Poiché, invece, secondo il diverso orientamento espresso anche dalla Sezione I Civile del Tribunale di Milano, dopo l'entrata in vigore della l. n. 189/2012 la responsabilità del medico e degli altri esercenti le professioni sanitarie in rapporto di dipendenza/collaborazione presso strutture pubbliche è qualificabile come extracontrattuale, se il paziente/danneggiato «agisce in giudizio nei confronti del solo medico con il quale è venuto in «contatto» presso una struttura sanitaria, senza allegare la conclusione di un contratto con il convenuto, la responsabilità risarcitoria del medico va affermata soltanto in presenza degli elementi costitutivi dell'illecito ex art. 2043 c.c. che l'attore ha l'onere di provare; se nel caso suddetto oltre al medico è convenuta dall'attore anche la struttura sanitaria presso la quale l'autore materiale del fatto illecito ha operato, la disciplina delle responsabilità andrà distinta (quella ex art. 2043 c.c. per il medico e quella ex art. 1218 c.c. per la struttura), con conseguente diverso atteggiarsi dell'onere probatorio e diverso termine di prescrizione del diritto al risarcimento; senza trascurare tuttavia che, essendo unico il «fatto dannoso» (seppur distinti i criteri di imputazione della responsabilità), qualora le domande risultino fondate nei confronti di entrambi i convenuti, essi saranno tenuti in solido al risarcimento del danno a norma dell'art. 2055 c.c.» (Trib. Milano, sez. I, 17 luglio 2014).

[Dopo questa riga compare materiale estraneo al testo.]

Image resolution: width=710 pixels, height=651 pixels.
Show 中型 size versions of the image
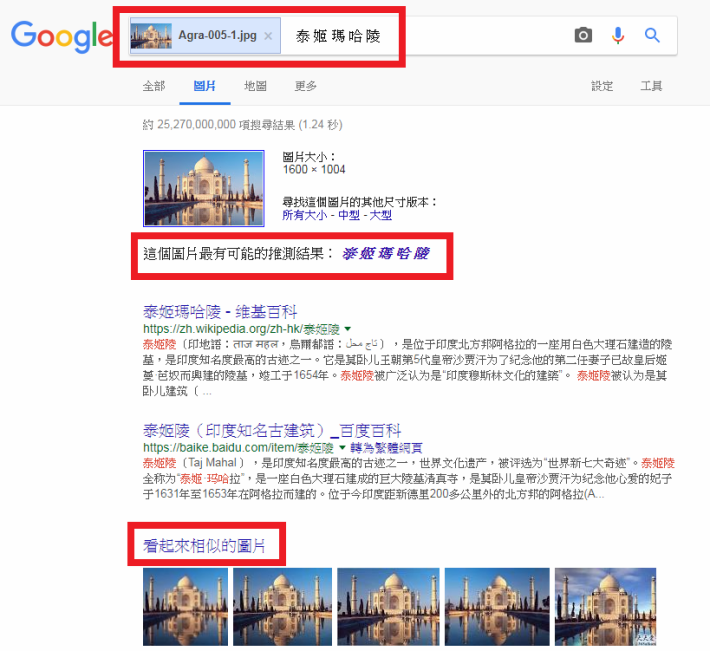pos(349,215)
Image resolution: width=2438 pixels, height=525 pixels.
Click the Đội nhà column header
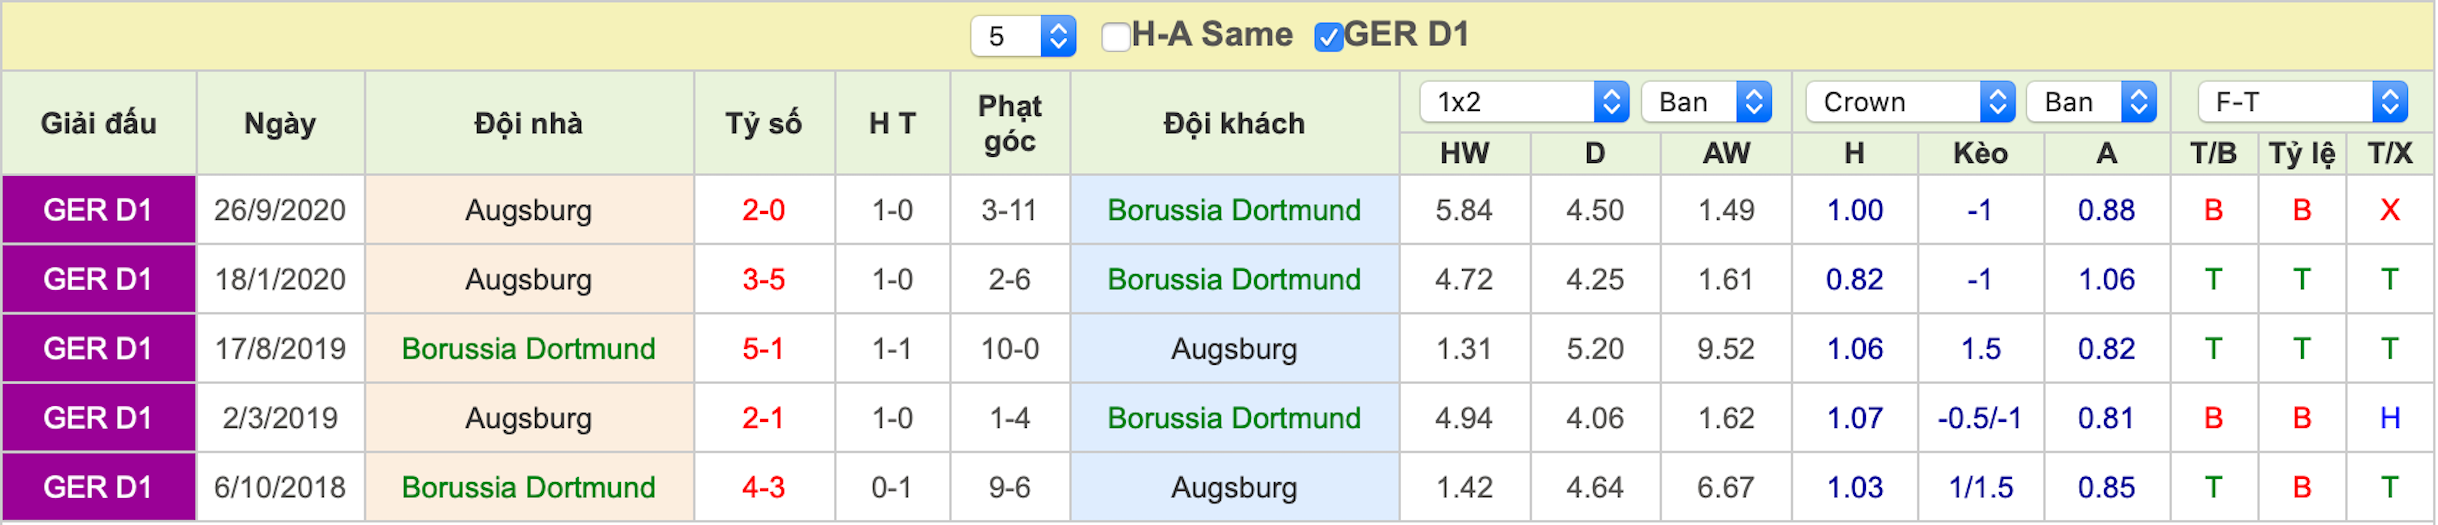pyautogui.click(x=528, y=123)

È tuttora oggetto di contrasto giurisprudenziale, oltre che dottrinario, la qualificazione della natura della responsabilità del medico e degli altri esercenti la professione sanitaria dopo l'entrata in vigore della «Legge Balduzzi» che, secondo la giurisprudenza di legittimità e parte della giurisprudenza di merito, resta contrattuale, mentre secondo l'orientamento espresso da altra giurisprudenza di merito, è extracontrattuale, con tutto quel che ne consegue in ordine al riparto dell'onere di allegazione e prova e al termine di prescrizione del diritto al risarcimento del danno.